ここでは、AWSのこれまでの障害と対策を見ていきます。
【参考】:バージニア北部 (US-EAST-1) リージョンでの AWS Lambda サービスイベントについての概要
障害発生時の情報を確認するには
障害はそれぞれのIT機器に生じる場合から、大規模な電源障害やネットワーク障害など、影響範囲が小規模なものから広範囲に影響を生じさせる場合まで多岐にわたります。
大規模な問題や、重大な障害が発生した場合、AWSは問題が解決した後、障害報告のためにポストイベントサマリ (PES、Post-Event Summary) を公開することをコミットしています。

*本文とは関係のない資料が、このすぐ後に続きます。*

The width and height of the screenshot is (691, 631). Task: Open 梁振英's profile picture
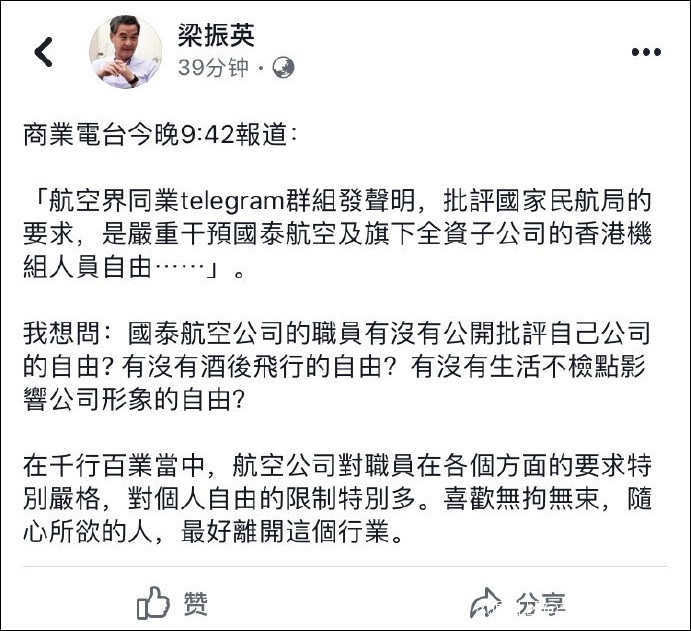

この情報は、最低5年は公開され、問題の影響範囲や問題の原因となった要因、対処の方法などが記載されています。
東京リージョンで発生したAmazon EC2とAmazon EBSの大規模な障害の場合
2019年8月23日午後から、東京リージョンでAmazon EC2のインスタンスに接続できない状況が生じました。この障害では、郵便局やドコモの一部サービス、ユニクロや東急ハンズなどの商取引サイト、各企業の公式サイト、PyaPayやファミペイなどの電子決済サービスなど多くの影響を与えました。

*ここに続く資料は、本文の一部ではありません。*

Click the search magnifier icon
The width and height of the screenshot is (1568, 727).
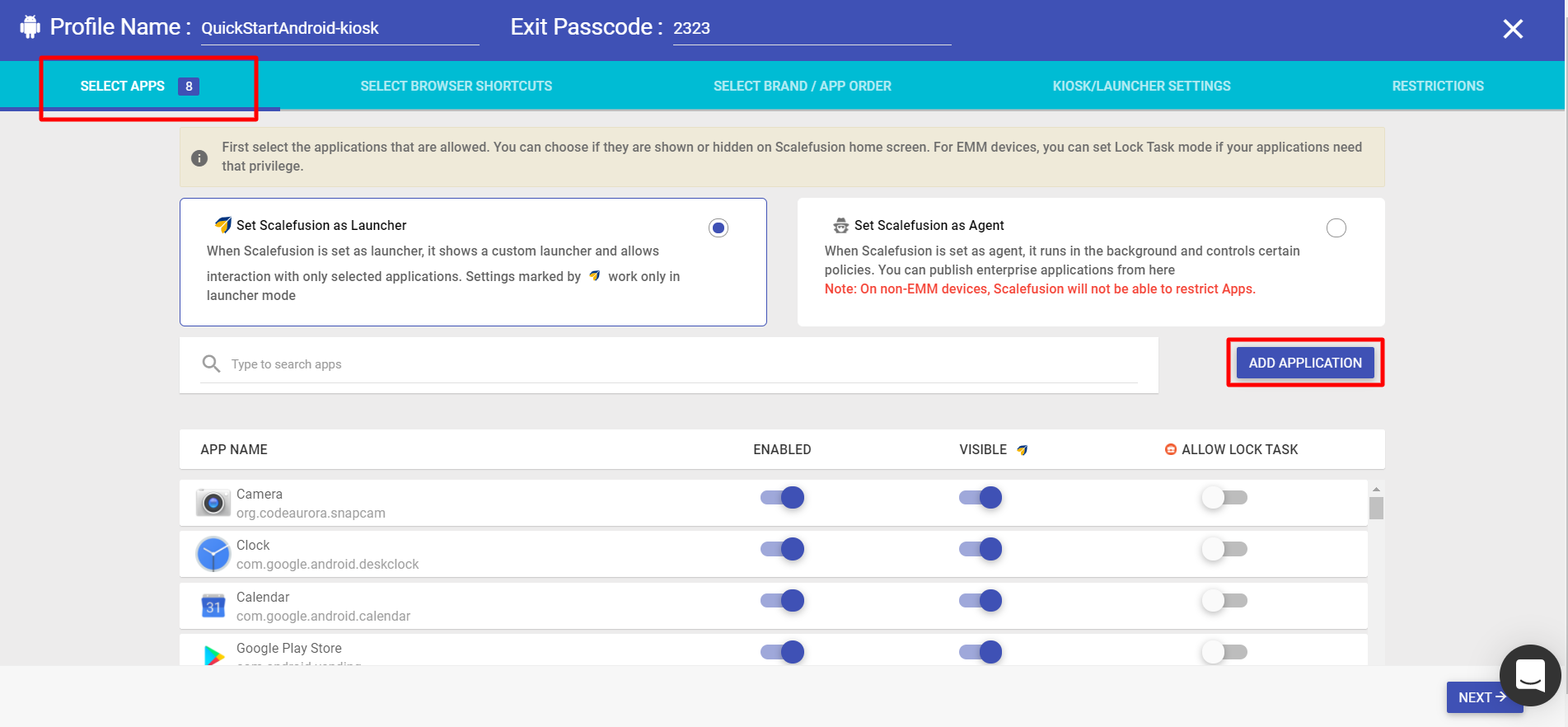tap(212, 364)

障害は、単一のアベイラビリティゾーンで生じたオーバーヒートによるものです。オーバーヒートによって一定数のEC2サーバが停止し、EC2インスタンスやEBSボリュームへのパフォーマンス低下を引き起こしました。
このオーバーヒートは、空調設備の管理システムの障害が原因で、15時過ぎに冷却装置が復旧すると徐々に影響を受けたインスタンスの電源が回復していきました。約6時間後には大部分が復旧し、全体復旧には約9時間半かかっています。
この障害では、同一アベイラビリティゾーンのEC2インスタンス起動の増加やリトライによってエラー率も上昇し、Auto Scalingも問題も引き起こしました。

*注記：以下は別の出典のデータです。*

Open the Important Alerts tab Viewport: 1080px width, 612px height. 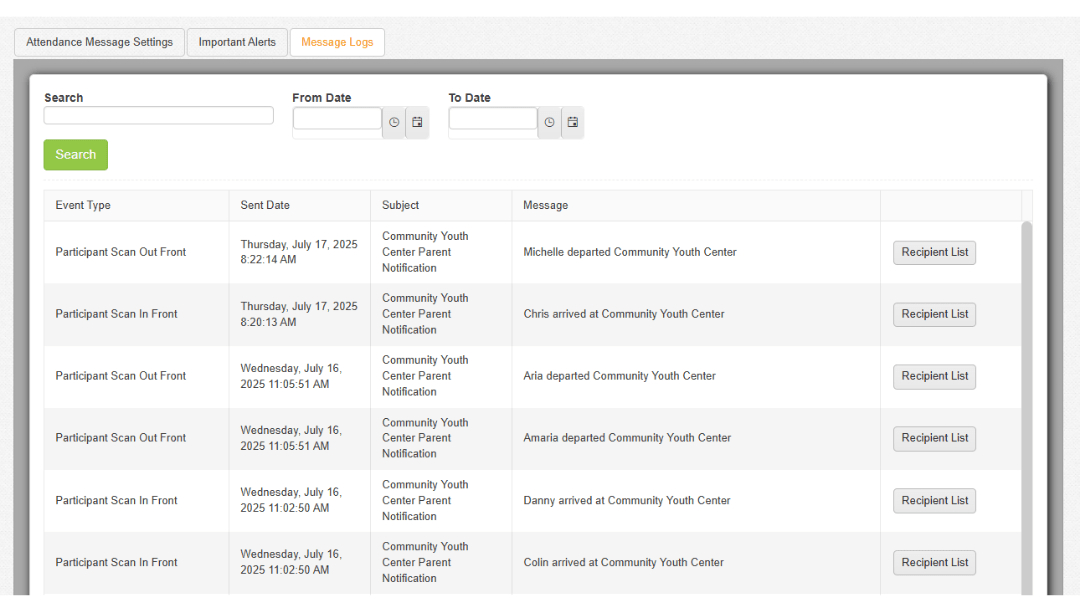tap(237, 42)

根本原因は、冷却システムの制御とデータセンターの制御システムの障害によるものです。サードパーティ製デバイスと通信するコードのロジックの不具合が、制御システムの無応答を引き起こし、冷却システムの維持機能が動作しなかったことが原因です。
【参考】:AWS: 東京リージョン (AP-NORTHEAST-1) で発生した Amazon EC2 と Amazon EBS の事象概要
東京リージョンで発生したAWS Direct Connectの大規模な障害の場合
2021年9月2日早朝に、東京リージョンで大規模な障害が発生しました。この障害では、三菱UFJ銀行やみずほ銀行のスマホアプリ、ネット証券のウェブサイト、au Payなどの電子決済サービスが影響を受けました。
同時に、日本航空や全日空、羽田空港の貨物輸送やチェックインシステムへの障害などで大きな混乱が生じました。
障害はAWS Direct Connectのロケーションで発生したもので、顧客のVirtual Private Cloud(VPC)を収容する東京リージョンのデータセンターネットワークへのネットワークパス上で、ネットワークデバイスの一部に障害が発生したことが原因と報告されています。
本来は自動的に切り離すべきデバイスを手動操作したことから、別のネットワークデバイスでも同様の障害が発生し、ネットワークの輻輳(ふくそう)によって被害が拡大しました。
障害発生のトリガーとなったのは、数カ月前に導入された新しいプロトコルが、これまでと異なるトラフィックパターンを生じさせ、相互作用により障害が生じたと報告されています。
障害発生から復旧までおよそ6時間程度を要しましたが、この新しいプロトコルは無効化され、事象の再発はなく、以前の安定状態を取り戻しました。
これらの経緯と対処方法は、障害発生から数日で一般公開されており、社会インフラとなるクラウドサービスでは情報公開の迅速性があらためて求められる事態と認識されています。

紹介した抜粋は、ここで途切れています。